▶ What you need to do:
Would you give the data below back exactly as it reads?

—————

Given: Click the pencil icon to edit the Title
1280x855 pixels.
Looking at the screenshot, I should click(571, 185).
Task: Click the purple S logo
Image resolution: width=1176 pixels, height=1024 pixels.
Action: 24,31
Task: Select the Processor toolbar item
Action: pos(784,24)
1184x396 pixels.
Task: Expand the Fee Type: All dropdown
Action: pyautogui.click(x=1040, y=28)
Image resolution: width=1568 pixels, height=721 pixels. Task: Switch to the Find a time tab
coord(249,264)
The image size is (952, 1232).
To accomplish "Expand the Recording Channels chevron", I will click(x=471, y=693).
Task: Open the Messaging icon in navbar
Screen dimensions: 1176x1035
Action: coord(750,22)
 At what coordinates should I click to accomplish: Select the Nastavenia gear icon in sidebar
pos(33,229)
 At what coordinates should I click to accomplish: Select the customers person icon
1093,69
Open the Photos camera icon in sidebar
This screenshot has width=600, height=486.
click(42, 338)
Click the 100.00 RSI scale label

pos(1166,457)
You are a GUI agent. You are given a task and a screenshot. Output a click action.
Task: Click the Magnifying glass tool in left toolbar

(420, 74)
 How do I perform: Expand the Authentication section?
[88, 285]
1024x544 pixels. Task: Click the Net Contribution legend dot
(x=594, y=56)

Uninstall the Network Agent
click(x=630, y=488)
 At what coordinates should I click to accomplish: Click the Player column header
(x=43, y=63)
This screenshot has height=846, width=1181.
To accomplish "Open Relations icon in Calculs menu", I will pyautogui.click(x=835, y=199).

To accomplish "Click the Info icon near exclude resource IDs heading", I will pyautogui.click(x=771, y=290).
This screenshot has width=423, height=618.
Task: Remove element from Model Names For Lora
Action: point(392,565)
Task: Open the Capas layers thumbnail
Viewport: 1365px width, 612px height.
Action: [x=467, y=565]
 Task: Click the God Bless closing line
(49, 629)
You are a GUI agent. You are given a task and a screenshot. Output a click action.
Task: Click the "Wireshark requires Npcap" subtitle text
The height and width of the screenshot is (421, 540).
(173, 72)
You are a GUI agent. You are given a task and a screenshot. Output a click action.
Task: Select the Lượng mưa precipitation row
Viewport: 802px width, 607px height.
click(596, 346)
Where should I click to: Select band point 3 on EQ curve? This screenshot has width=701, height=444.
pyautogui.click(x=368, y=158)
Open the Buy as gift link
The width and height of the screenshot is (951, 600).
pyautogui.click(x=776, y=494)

—————

▶ Reply:
Given: Click the pencil icon to edit the Title
1280x855 pixels.
Looking at the screenshot, I should click(571, 185).
Task: Click the purple S logo
Image resolution: width=1176 pixels, height=1024 pixels.
Action: 24,31
Task: Select the Processor toolbar item
Action: pos(784,24)
1184x396 pixels.
Task: Expand the Fee Type: All dropdown
Action: pyautogui.click(x=1040, y=28)
Image resolution: width=1568 pixels, height=721 pixels. Task: Switch to the Find a time tab
coord(249,264)
The image size is (952, 1232).
To accomplish "Expand the Recording Channels chevron", I will click(x=471, y=693).
Task: Open the Messaging icon in navbar
Screen dimensions: 1176x1035
Action: coord(750,22)
 At what coordinates should I click to accomplish: Select the Nastavenia gear icon in sidebar
pos(33,229)
 At what coordinates should I click to accomplish: Select the customers person icon
1093,69
Open the Photos camera icon in sidebar
This screenshot has width=600, height=486.
click(42, 338)
Click the 100.00 RSI scale label

pos(1166,457)
You are a GUI agent. You are given a task and a screenshot. Output a click action.
Task: Click the Magnifying glass tool in left toolbar

(420, 74)
 How do I perform: Expand the Authentication section?
[88, 285]
1024x544 pixels. Task: Click the Net Contribution legend dot
(x=594, y=56)

Uninstall the Network Agent
click(x=630, y=488)
 At what coordinates should I click to accomplish: Click the Player column header
(x=43, y=63)
This screenshot has height=846, width=1181.
To accomplish "Open Relations icon in Calculs menu", I will pyautogui.click(x=835, y=199).

To accomplish "Click the Info icon near exclude resource IDs heading", I will pyautogui.click(x=771, y=290).
This screenshot has width=423, height=618.
Task: Remove element from Model Names For Lora
Action: point(392,565)
Task: Open the Capas layers thumbnail
Viewport: 1365px width, 612px height.
Action: [x=467, y=565]
 Task: Click the God Bless closing line
(49, 629)
You are a GUI agent. You are given a task and a screenshot. Output a click action.
Task: Click the "Wireshark requires Npcap" subtitle text
The height and width of the screenshot is (421, 540).
(173, 72)
You are a GUI agent. You are given a task and a screenshot. Output a click action.
Task: Select the Lượng mưa precipitation row
Viewport: 802px width, 607px height.
click(596, 346)
Where should I click to: Select band point 3 on EQ curve? This screenshot has width=701, height=444.
pyautogui.click(x=368, y=158)
Open the Buy as gift link
The width and height of the screenshot is (951, 600).
pyautogui.click(x=776, y=494)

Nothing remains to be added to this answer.